Train Long, Think Short: Curriculum Learning for Efficient Reasoning

Paper · arXiv 2508.08940 · Published August 12, 2025

Recent work on enhancing the reasoning abilities of large language models (LLMs) has introduced explicit length control as a means of constraining computational cost while preserving accuracy. However, existing approaches rely on fixed-length training budgets, which do not take advantage of the natural progression from exploration to compression during learning. In this work, we propose a curriculum learning strategy for length-controlled reasoning using Group Relative Policy Optimization (GRPO). Our method starts with generous token budgets and gradually tightens them over training, encouraging models to first discover effective solution strategies and then distill them into more concise reasoning traces.

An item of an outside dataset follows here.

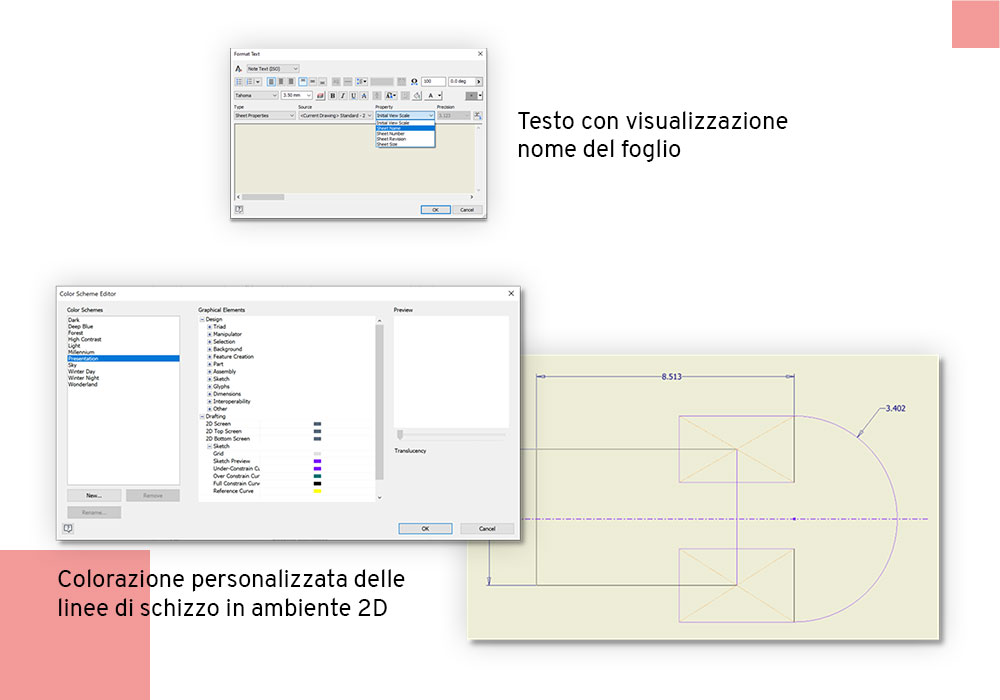Confirm Color Scheme Editor with OK
Screen dimensions: 1000x700
[x=424, y=528]
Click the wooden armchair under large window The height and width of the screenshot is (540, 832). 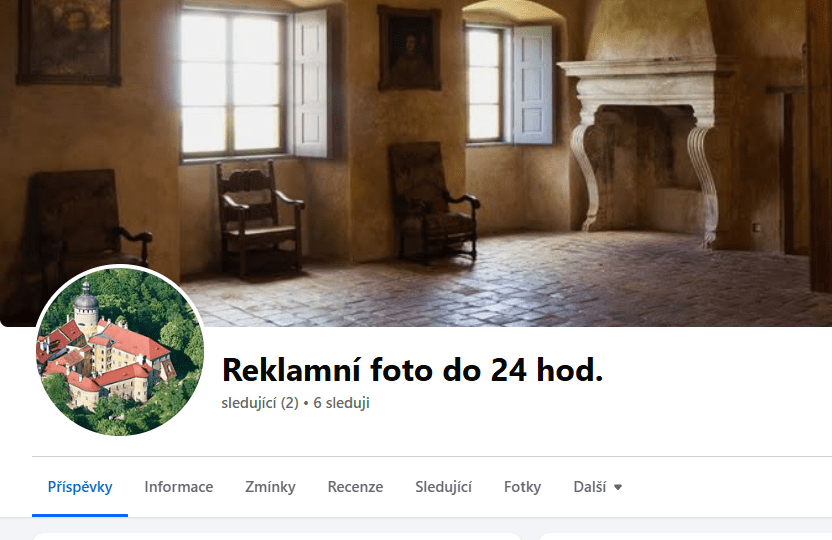pos(259,219)
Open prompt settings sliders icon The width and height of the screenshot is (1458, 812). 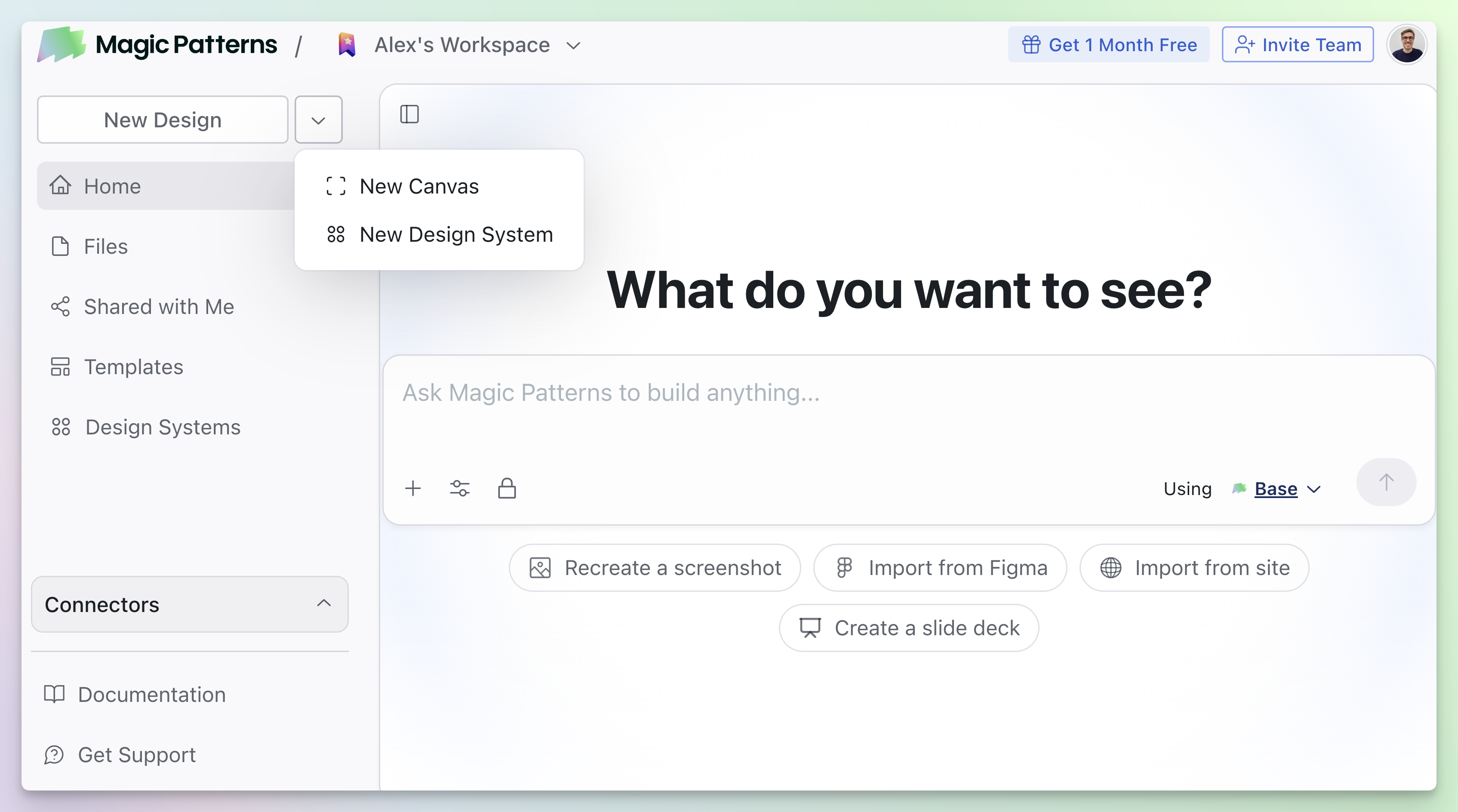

We augment GRPO with a reward function that balances three signals: task correctness (via verifier feedback), length efficiency, and formatting adherence (via structural tags). Experiments on GSM8K, MATH500, SVAMP, College Math, and GSM+ demonstrate that curriculum-based training consistently outperforms fixed-budget baselines at the same final budget, achieving higher accuracy and significantly improved token efficiency.

To date, two main paradigms have emerged to improve reasoning in LLMs. The first relies on supervised fine-tuning (SFT) on datasets containing chain-of-thought (CoT) annotations, where human experts provide intermediate reasoning steps. Although SFT is straightforward to implement, it depends on costly data collection and may struggle to generalize beyond seen distributions. The second paradigm uses reinforcement learning (RL) to directly optimize the behavior of the model through feedback on the completed reasoning traces. RL-based methods avoid explicit reasoning annotations, can leverage sparse rewards, and have achieved state-of-the-art performance in recent systems.

Within the RL category, Group Relative Policy Optimization (GRPO) has shown particular promise. GRPO fine-tunes LLMs without a separate value function by sampling a group of candidate responses per prompt and normalizing rewards across that group. This group-relative normalization stabilizes learning from sparse correctness signals and encourages the model to prefer responses that are strong relative to its own cohort.